[Written task]: In the thread, what name does Han Zhou propose for the DB tables that hold the template variables?

Hi Han,

On 9/21/22 23:06, Han Zhou wrote:
> Thanks Dumitru for this promising optimization!
> 

Thanks for checking it out!

> On Thu, Aug 11, 2022 at 1:03 AM Dumitru Ceara <[email protected]> wrote:
>>
>> On 8/10/22 19:54, Mark Michelson wrote:
>>> Hi Dumitru,
>>>
>>
>> Hi Mark,
>>
>>> I read the patch series, and I think the idea of chassis-specific
>>> variables is a good idea to reduce the number of DB records for certain
>>> things. Aside from load balancers, I suspect this could have a positive
>>> impact for other structures as well.
>>>
>>
>> Thanks for taking a look!  Yes, I think this might be applicable to
>> other structures too.
>>
> 
> I think it is a good idea to make it more generic, but for my understanding
> this template concept is for anything that's "node/chassis" specific, and
> supposed to be instantiated at chassis level. Probably we should name the
> DB tables as something like chassis_template_var.
> 

If we decide to go for a simple "chassis" column (instead of a generic
"match" column) then naming the table Chassis_Template_Var makes sense
indeed.

>>> Rather than criticizing the individual lines of code, I'll focus instead
>>> on some higher-level questions/ideas.
>>>
>>
>> Sure, thanks! :)
>>
>>> First, one question I had was what happens when a template variable name
>>> is used in a load balancer, but there is no appropriate value to
>>> substitute? For instance, what if a load balancer applies to chassis-3,
>>> but you only have template variables for chassis-1 and chassis-2? This
>>> might be addressed in the code but I didn't notice if it was.
>>>
>>
>> There are actually two things to consider here:
>>
>> 1. there might be a logical flow that uses a template variable: in this
>> case if template expansion/instantiation fails we currently leave the
>> token untouched (e.g., '^variable' stays '^variable').  That will cause
>> the flow action/match parsing to fail and currently logs a warning.  The
>> flow itself is skipped, as it should be.  We probably need to avoid
>> logging a warning though.
>>
>> 2. like you pointed out, there might be a load balancer using templates
>> in its backends/vips: if some of those templates cannot be instantiated
>> locally the backend/vip where they're added is skipped.  Unless I missed
>> something, the code should already do that.
>>
>>> Second, it seems like template variables are a natural extension of
>>> existing concepts like address sets and port groups. In those cases,
>>> they were an unconditional collection of IP addresses or ports. For
>>
>> You're right to some extent template variables are similar to port
>> groups.  The southbound database port group table splits the northbound
>> port group per datapath though not per chassis like template variables.
>>
>>> template variables, they're a collection of untyped values with the
>>> condition of only applying on certain Chassis. I wonder if this could
>>> all be reconciled with a single table that uses untyped values with
>>> user-specified conditions. Right now template variables have a "Chassis"

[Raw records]

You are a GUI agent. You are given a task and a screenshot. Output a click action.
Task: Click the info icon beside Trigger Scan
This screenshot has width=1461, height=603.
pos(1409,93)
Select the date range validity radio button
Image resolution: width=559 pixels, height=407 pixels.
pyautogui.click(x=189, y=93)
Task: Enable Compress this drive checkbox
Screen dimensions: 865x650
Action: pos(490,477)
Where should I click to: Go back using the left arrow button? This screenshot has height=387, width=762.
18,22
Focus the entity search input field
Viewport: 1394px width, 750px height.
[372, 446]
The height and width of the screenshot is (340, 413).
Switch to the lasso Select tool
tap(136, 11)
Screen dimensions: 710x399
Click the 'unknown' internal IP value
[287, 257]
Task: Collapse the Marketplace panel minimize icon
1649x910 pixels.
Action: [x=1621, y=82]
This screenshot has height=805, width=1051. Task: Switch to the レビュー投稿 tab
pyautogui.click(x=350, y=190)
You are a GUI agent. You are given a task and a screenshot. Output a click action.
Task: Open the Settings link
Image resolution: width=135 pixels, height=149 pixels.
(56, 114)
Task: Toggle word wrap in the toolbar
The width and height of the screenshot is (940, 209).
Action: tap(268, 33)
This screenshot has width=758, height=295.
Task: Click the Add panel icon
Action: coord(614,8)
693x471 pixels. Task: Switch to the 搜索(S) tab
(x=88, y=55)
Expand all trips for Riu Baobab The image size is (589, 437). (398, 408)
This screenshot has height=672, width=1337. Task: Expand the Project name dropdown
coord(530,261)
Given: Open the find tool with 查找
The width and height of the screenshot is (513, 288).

[The reply]: Something like chassis_template_var.